YIARA 

MAGAZINE


Lire la romance – Lune Wagner


APRIL 11, 2021





Des Hauts de Hurlevent, d’Émilie Brontë, à After, d’Anna Todd, en passant par Le journal de Bridget Jones, de Helen Fielding, l’écriture de la romance se diversifie et élargit notre vision de la condition féminine, de la sexualité et du couple. Depuis la fin des années 90, on voit émerger de nouvelles mutations de la romance, avec des héroïnes contemporaines ayant un emploi et une vie sexuelle active. Or, il est parfois reproché à la romance de perpétuer des stéréotypes misogynes comme la glorification de la féminité (au désavantage de l’esprit, de l’intelligence ou de l’humour), ou bien la soumission des femmes dans les scènes érotiques. Pourtant, la romance connaît un succès planétaire depuis la fin du XXe, et son lectorat demeure (très) majoritairement féminin. Alors, pourquoi lire la romance lorsqu’elle semble participer à l’enracinement d’une société sexiste  ? 

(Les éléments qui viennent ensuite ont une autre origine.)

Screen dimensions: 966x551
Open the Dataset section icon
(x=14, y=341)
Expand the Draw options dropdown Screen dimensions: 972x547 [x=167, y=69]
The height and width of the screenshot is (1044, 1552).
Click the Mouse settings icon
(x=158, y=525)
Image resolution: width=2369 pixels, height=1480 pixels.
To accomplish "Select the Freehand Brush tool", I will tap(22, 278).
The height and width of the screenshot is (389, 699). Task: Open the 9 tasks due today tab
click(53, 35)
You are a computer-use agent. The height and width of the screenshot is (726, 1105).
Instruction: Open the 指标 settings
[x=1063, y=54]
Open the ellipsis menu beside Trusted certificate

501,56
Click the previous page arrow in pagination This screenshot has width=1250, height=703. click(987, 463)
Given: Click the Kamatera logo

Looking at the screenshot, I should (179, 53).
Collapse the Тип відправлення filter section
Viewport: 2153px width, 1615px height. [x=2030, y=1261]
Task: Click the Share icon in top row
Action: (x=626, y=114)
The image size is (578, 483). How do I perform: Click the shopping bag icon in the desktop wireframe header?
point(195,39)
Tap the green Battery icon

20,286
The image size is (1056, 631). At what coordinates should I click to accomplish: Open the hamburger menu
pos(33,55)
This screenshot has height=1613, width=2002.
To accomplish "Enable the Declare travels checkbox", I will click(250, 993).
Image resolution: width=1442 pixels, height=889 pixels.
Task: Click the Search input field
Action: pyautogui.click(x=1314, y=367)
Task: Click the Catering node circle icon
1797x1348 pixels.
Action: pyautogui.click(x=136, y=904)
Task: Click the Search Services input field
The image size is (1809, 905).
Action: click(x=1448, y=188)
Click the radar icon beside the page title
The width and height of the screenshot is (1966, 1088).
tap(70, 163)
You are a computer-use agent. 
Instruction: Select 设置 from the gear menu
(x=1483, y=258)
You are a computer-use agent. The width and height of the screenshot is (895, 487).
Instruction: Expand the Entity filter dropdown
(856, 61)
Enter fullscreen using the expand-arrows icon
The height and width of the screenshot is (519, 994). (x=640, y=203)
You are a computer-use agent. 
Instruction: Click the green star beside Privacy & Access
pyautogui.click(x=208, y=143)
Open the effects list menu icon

Plusieurs théoriciens se sont penchés sur la question et il s’avère que, paradoxalement, la romance participe aussi aux progrès féministes des dernières années.

Sans prétendre arborer une vision complète de la romance et de ses enjeux, je me limiterai à deux de ses récentes déclinaisons ayant eu une résonance mondiale: la new romance et la chick lit. 

Qui dit new romance dit 50 nuances de Grey (ou After) ! Aussi appelée « romance érotique », la new romance adopte un langage sexuel explicite. Issu de fanfictions dont les auteur.trice.s sont – pour la plupart – anonymes, le genre naît dans la mosaïque du Web, et sa publicité passe principalement par les réseaux sociaux ainsi que par le mystère autour de l’identité de l’auteur.trice. 

La chick lit, elle, est inspirée du succès de certaines émissions télévisées comme Sex and the City. Le langage y est plus familier, l’intrigue est ancrée dans une société moderne et les héroïnes se heurtent à des enjeux nouveaux comme la peur de l’engagement ou l’hostilité du monde du travail (Hache-Bissette, 2012). On pense notamment au Journal de Bridget Jones ou au Journal de Carrie, deux séries adaptées à la télévision. 

Ce qu’on reproche à la romance littéraire 

Un érotisme satiné

Dans la new romance, les scènes érotiques sont à la fois codifiées et idéalisées. «Dans ces romans, le sexe est systématiquement “incroyable” et dure des heures. Le sexe raté ou le sexe vite fait bien fait n’ont pas leur place» (Emmanuelle, 2017, p.36-37). L’accent est mis sur l’ouïe, à travers la description des cris ou des gémissements, tandis que les odeurs, les poils ou encore les fluides sont passés sous silence. Rien ne colle, ne glisse ou ne gratte, le sexe y est présenté de manière plus «lisse» (Béja, 2019). 

Des inégalités de genre 

Hormis l’aspect édifiant des scènes sexuelles, ces dernières dissimulent d’autres stéréotypes incluant la subordination systématique du personnage féminin (Béja, 2019). On pense notamment aux bodice-rippers (romance intégrant des scènes de viols, où l’héroïne tombe, malgré tout, amoureuse de son ravisseur) des années 70 et 80, publiés par les maisons d’édition Harlequin et Mills and Boon. Aujourd’hui, ces livres tendent à perdre en popularité, mais continuent d’influencer les plumes (L. Crane, 2010). 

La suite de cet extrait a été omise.